NOTE DES TRADUCTEURS


Traduire une œuvre publiée voilà près de cinquante ans, dont l’auteur, qui peut être considéré comme un monument, nous dit qu’il a mis plus de six ans à la rédiger parce qu’il s’est efforcé de « transcrire » le parler des rues de New York tout en créant en partie sa propre typographie, n’est pas, on en conviendra, une mince affaire. Il nous a fallu d’emblée affronter plusieurs problèmes et prendre divers partis.

Et d’abord, l’âge du texte suppose lui-même une forme de « transcription ». Il serait illusoire et peu naturel d’écrire « comme il y a cinquante ans » mais il serait plus ridicule encore d’adopter un style et un vocabulaire complètement anachroniques par souci de « modernité ». Ce n’est pas parce que nous sommes l’une sexa et l’autre septuagénaire que nous avons utilisé des mots comme : futal, micheton, pédé, pédale, tapette (mais « gay » une ou deux fois seulement parce que c’est ce que l’auteur lui-même avait fait). Il s’agit d’un choix délibéré, nous croyons utile de le préciser.

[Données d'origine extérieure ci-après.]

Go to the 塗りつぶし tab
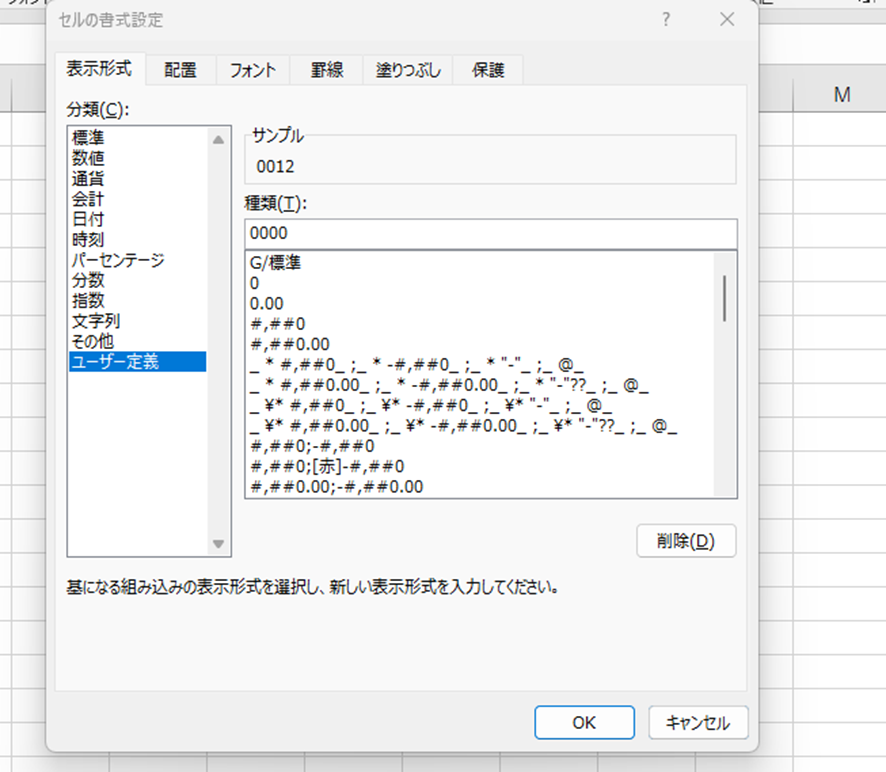Image resolution: width=886 pixels, height=772 pixels. pyautogui.click(x=407, y=70)
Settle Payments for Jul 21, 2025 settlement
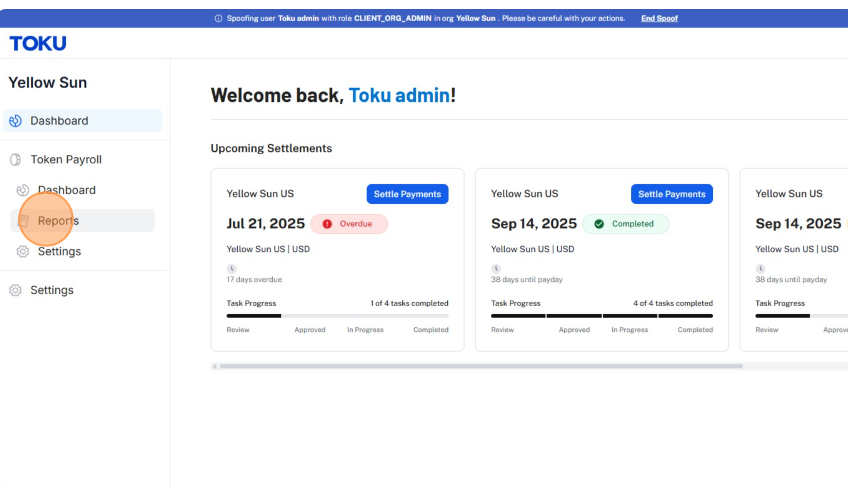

De même quand Selby remplace systématiquement l’apostrophe ’ par la barre de fraction /  il le fait dans une langue où l’occurrence des élisions est très nettement moindre qu’en français. Par respect pour son point de vue sur l’aspect que doit avoir une page nous avons donc reproduit cette graphie un certain nombre de fois mais nous avons pensé que le faire systématiquement, loin de rendre la lecture plus fluide, but avoué de Selby, l’aurait vite rendue heurtée et désagréable. Nous avons donc été amenés d’une façon qui semblera peut-être un peu illogique à écrire tantôt s/ en faire, c/ était, d/ abord, tantôt lautre, lusine, lensemble, et enfin jvais sans marque d’élision.

Dernière précision, peut-être la plus importante, l’anglais avec son fichu preterit et ses gérondifs pléthoriques permet tout en respectant apparemment la concordance des temps de laisser le lecteur dans une certaine incertitude (d’ailleurs à la fois poétique et incantatoire) quant au temps réel du récit. Les différentes scènes chez le Grec, par exemple, donnent à la fois une impression de répétitivité et de récit d’un événement unique (toutes les fois qu’un plouc met une musique jugée ringarde dans le jukebox, la bande réagit de la même manière et finit par sortir dans la rue mais une fois dans la rue ce sont bien les événements précis d’une soirée donnée qui se déroulent). Pour tenter d’obtenir un résultat équivalent, nous avons sciemment (et parfois douloureusement !) mêlé l’imparfait et le passé simple en les entrelardant d’une quantité peu commune en français de participes présents en cascade. Cela nous paraît la seule façon de faire justice à cette écriture hallucinée.